Une question récurrente a été repérée au sein des interventions dites collectives ou d'intérêt collectif selon les référentiels professionnels : la diversité des actions et donc des acteurs réels ou potentiels3nous a conduit à interroger les prises d'initiatives au sein des institutions, les jeux d'acteurs pour étudier les dynamiques à l'œuvre au sein des institutions du travail social et envisager ou non l'existence d'institutions facilitantes.

Ajoutons que si cette orientation de recherche et son objet « l’intervention sociale collective ou d’intérêt collectif », est un sujet d’actualité, elle ne va pas de soi. Elle fait débat au sein des politiques sociales, des professionnel-les, des forces en présence que sont tantôt les élu-es, les habitant-es, les associations, les représentant-es institutionnel-les.

Ce travail et ses résultats ont fait l'objet d'un exposé lors de la conférence sur « L'intervention collective et communautaire.
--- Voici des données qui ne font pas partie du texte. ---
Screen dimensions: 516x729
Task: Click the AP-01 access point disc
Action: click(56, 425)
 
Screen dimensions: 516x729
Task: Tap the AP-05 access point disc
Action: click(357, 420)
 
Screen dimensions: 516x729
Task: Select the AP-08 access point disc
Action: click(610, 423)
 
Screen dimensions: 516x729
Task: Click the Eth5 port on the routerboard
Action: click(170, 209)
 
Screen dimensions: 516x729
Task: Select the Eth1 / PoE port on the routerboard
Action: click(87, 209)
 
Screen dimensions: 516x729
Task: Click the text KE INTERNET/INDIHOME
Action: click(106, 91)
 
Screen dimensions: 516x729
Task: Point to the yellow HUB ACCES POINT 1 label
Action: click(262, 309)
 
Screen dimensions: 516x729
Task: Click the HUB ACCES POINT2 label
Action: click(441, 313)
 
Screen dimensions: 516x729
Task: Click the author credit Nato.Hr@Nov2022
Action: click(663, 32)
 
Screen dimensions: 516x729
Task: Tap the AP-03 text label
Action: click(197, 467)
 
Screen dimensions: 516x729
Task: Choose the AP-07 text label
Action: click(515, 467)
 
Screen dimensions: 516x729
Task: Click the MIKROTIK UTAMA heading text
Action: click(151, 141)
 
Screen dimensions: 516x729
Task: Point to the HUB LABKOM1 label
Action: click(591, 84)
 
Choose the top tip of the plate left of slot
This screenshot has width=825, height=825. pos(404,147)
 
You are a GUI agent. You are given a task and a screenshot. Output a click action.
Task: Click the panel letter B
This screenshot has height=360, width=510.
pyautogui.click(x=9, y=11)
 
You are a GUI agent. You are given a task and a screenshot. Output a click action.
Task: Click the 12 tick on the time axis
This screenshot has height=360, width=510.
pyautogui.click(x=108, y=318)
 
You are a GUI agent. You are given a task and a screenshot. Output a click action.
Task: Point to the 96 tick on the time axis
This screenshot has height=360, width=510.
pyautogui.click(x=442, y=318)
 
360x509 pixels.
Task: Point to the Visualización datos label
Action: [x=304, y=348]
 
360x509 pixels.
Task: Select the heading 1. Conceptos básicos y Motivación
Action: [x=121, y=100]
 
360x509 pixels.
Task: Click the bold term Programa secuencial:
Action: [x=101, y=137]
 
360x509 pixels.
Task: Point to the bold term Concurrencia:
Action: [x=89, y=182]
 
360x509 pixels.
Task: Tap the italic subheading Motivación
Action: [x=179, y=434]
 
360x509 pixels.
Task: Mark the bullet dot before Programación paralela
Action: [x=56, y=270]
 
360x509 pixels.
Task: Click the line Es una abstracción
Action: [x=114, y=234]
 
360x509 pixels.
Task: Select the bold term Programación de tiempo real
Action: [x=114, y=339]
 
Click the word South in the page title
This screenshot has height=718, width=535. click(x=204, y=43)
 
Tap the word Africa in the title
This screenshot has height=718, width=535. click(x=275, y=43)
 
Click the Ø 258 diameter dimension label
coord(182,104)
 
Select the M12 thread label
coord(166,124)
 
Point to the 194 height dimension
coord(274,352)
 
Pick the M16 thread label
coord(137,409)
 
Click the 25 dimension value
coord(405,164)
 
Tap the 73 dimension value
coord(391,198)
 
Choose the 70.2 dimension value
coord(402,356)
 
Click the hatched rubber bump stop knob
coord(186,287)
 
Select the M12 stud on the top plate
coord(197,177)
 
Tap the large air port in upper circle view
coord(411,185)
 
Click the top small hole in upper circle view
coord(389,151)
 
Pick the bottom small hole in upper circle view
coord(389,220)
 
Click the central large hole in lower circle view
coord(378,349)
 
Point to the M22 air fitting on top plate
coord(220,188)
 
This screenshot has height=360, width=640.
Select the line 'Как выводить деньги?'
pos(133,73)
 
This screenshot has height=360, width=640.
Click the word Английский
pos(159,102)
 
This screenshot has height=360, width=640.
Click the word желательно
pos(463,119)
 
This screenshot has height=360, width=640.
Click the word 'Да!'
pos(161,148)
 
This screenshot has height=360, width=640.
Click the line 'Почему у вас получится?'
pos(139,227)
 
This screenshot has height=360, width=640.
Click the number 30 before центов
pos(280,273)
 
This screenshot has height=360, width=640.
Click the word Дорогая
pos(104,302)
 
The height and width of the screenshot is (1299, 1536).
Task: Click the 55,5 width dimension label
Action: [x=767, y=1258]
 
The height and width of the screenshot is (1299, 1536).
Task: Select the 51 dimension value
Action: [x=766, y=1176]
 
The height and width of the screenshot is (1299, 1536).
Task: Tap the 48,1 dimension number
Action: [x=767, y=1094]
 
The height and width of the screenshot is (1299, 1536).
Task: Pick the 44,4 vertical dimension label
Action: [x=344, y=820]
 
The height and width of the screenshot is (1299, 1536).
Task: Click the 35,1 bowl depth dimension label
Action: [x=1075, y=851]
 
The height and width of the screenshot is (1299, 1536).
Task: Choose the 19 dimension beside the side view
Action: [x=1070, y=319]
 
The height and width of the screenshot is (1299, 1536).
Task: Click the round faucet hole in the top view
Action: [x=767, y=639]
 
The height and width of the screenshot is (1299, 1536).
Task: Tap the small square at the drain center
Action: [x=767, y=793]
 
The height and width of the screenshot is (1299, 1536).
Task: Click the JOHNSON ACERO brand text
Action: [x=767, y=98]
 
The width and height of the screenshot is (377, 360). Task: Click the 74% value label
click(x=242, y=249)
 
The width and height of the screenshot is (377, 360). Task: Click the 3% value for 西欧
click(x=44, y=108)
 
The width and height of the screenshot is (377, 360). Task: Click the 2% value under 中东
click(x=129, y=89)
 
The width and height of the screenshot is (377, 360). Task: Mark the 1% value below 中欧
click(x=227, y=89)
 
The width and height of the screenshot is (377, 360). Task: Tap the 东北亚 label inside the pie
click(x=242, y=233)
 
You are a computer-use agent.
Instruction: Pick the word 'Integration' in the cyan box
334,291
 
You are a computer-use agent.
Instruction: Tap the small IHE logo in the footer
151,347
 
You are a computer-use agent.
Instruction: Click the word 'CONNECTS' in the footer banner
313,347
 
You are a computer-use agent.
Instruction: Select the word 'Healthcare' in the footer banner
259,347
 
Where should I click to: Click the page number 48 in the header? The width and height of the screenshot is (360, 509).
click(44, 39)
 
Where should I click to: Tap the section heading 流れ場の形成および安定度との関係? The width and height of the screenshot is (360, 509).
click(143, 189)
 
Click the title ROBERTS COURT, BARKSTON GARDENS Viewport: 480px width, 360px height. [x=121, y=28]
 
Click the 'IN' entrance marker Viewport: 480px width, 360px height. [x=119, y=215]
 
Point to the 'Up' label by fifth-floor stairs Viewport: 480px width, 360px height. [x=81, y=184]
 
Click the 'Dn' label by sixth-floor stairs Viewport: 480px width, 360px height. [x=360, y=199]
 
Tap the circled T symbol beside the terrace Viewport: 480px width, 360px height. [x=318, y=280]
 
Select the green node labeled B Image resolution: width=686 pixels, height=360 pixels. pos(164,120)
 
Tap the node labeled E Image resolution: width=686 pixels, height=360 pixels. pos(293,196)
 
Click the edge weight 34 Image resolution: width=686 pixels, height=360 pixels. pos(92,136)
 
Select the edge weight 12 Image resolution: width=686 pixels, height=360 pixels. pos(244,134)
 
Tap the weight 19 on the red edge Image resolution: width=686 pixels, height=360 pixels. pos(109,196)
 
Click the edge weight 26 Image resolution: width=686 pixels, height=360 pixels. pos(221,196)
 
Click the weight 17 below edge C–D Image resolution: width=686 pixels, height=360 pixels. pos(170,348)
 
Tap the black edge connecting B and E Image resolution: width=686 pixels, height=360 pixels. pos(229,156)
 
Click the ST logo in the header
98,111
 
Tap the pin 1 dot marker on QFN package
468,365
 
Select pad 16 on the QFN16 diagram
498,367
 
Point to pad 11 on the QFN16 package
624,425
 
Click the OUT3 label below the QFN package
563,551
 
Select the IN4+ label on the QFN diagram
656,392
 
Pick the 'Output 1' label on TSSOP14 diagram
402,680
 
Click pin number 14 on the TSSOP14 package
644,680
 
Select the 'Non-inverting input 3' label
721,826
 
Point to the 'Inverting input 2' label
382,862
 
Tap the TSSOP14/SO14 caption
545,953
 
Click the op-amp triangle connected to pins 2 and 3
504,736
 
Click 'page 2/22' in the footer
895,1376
Réalités, atouts et limites » organisée le 11 mars 2016 à Marseille, sous le titre « Des repères facilitateurs de l'Intervention Sociale d'Intérêt Collectif (ISIC). » Cette présentation met en évidence deux types de résultats : les éléments produits au fil du temps par la démarche de recherche-action proposée en continu puis les analyses tirées du matériel mis en commun, tels qu'ils ont pu être présentés lors de la journée d'étude « La participation, tous concernés » organisée le 3 décembre 2015 par le PREFIS-LR4.

Les effets de la recherche action sur cet objet

Ce travail de recherche a évolué au fil du temps (2011-2015) et plusieurs étapes se sont succédées permettant, aux petits pas de la recherche-action et des moyens disponibles, d'intégrer et de diffuser localement les connaissances produites au sein du Labo ISIC.

Intégration ou centrage sur la participation ?

Au point de départ de cette étude, nous avons fait nôtre la formulation suivante: « En tant que dynamique locale, l’Intervention sociale d'intérêt collectif repose sur une mise en œuvre des actions/ des projets avec la participation des publics concernés aux différentes étapes de mise en œuvre. »(Robertis et al., 2008).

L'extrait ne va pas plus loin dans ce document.